* [TASK] Please render the rows from the line holding "Given: Minimize the Ground Lux Levels window" through the last row, both included, as a numbered list. Skip blank lines and leave the pictures out.
##########
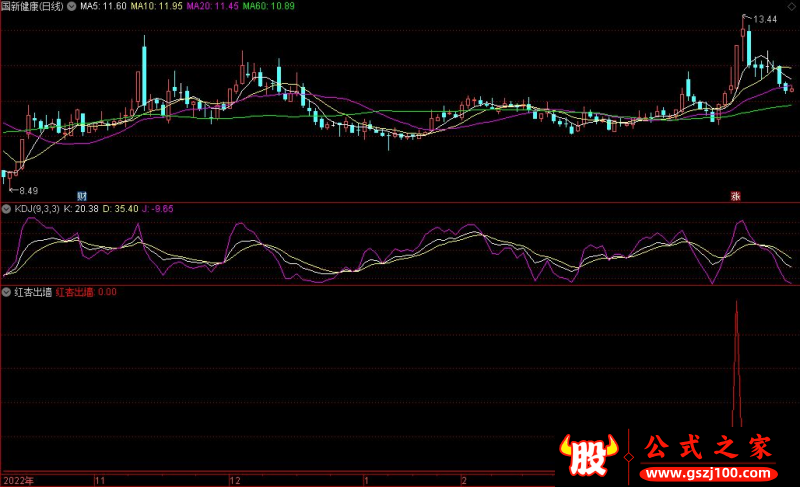Click the white 红杏出墙 indicator panel title
The height and width of the screenshot is (487, 800).
click(33, 293)
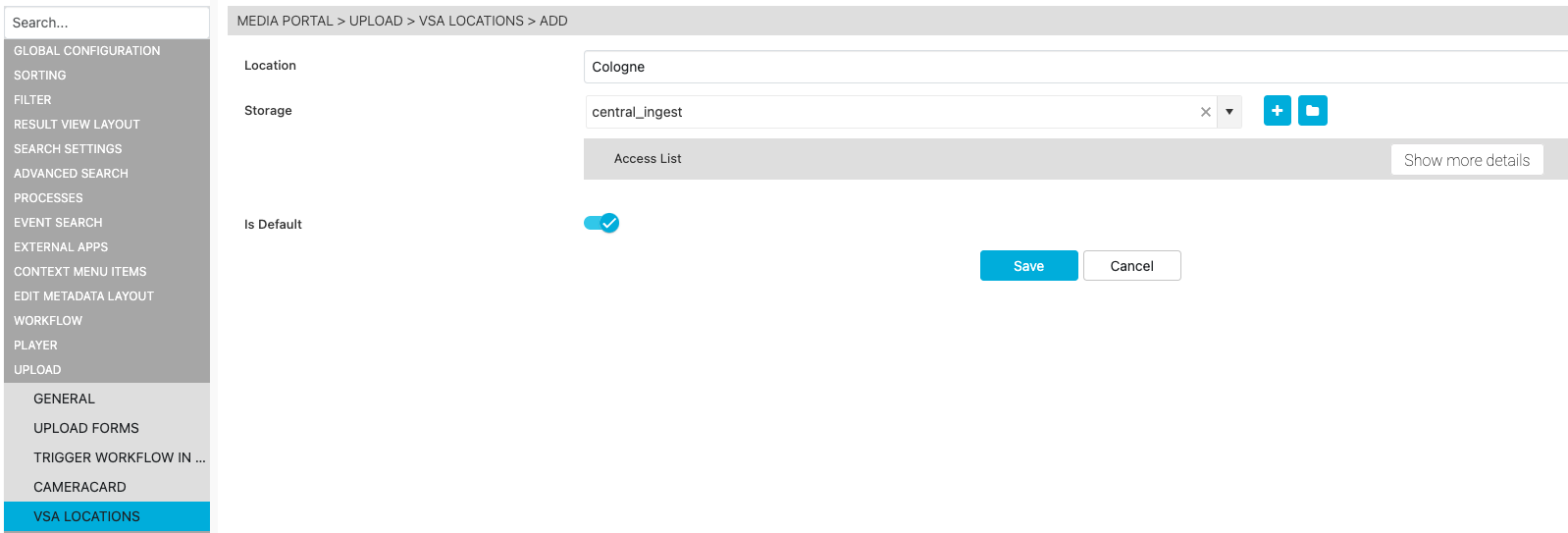Expand Access List with Show more details
1568x533 pixels.
click(1466, 160)
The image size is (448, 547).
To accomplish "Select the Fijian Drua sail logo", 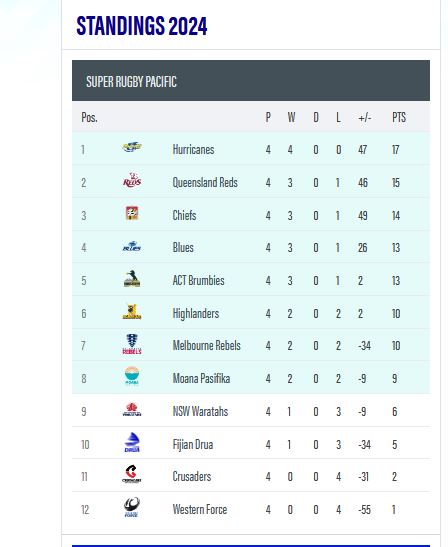I will [132, 442].
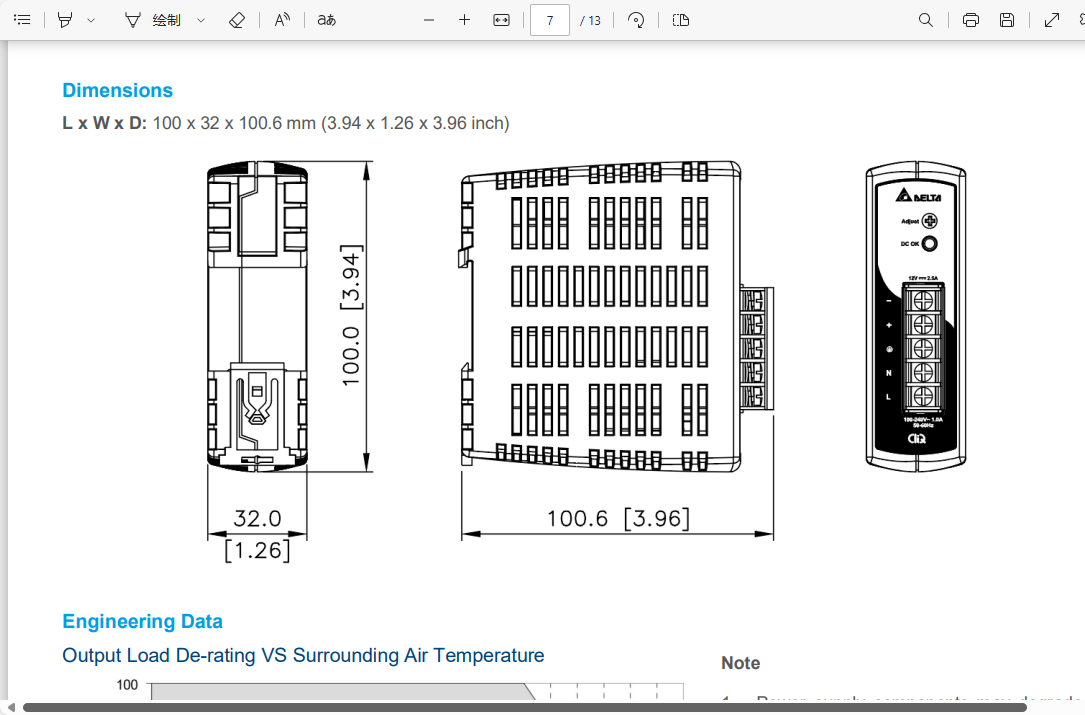1085x715 pixels.
Task: Click the Dimensions section heading
Action: click(117, 90)
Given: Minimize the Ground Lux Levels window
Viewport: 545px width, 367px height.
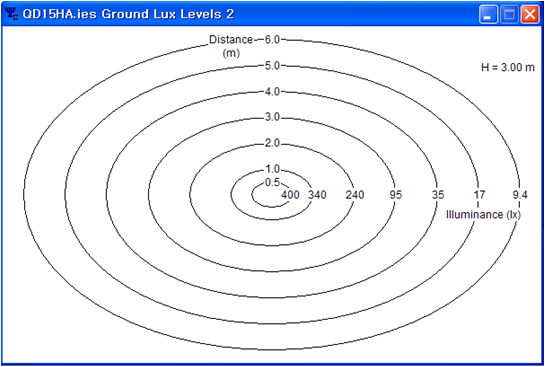Looking at the screenshot, I should pos(488,15).
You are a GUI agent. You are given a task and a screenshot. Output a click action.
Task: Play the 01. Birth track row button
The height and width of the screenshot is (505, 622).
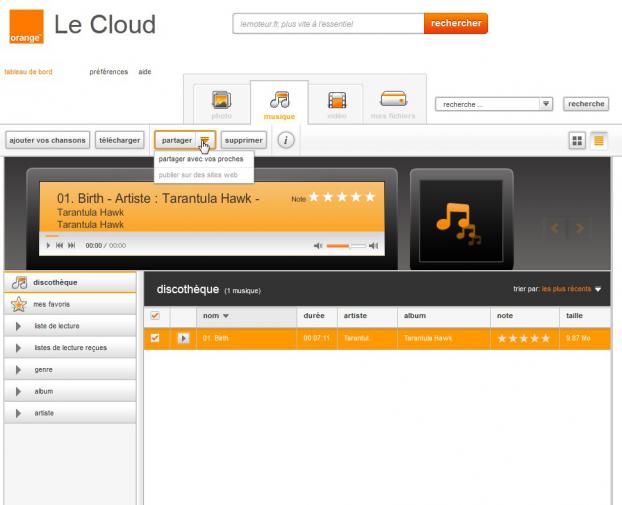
##########
* [EXPECTED OUTPUT]
1. Given: Minimize the Ground Lux Levels window
2. Viewport: 545px width, 367px height.
3. Looking at the screenshot, I should pos(488,15).
4. You are a GUI agent. You are given a task and a screenshot. Output a click action.
5. Task: Play the 01. Birth track row button
6. The height and width of the screenshot is (505, 622).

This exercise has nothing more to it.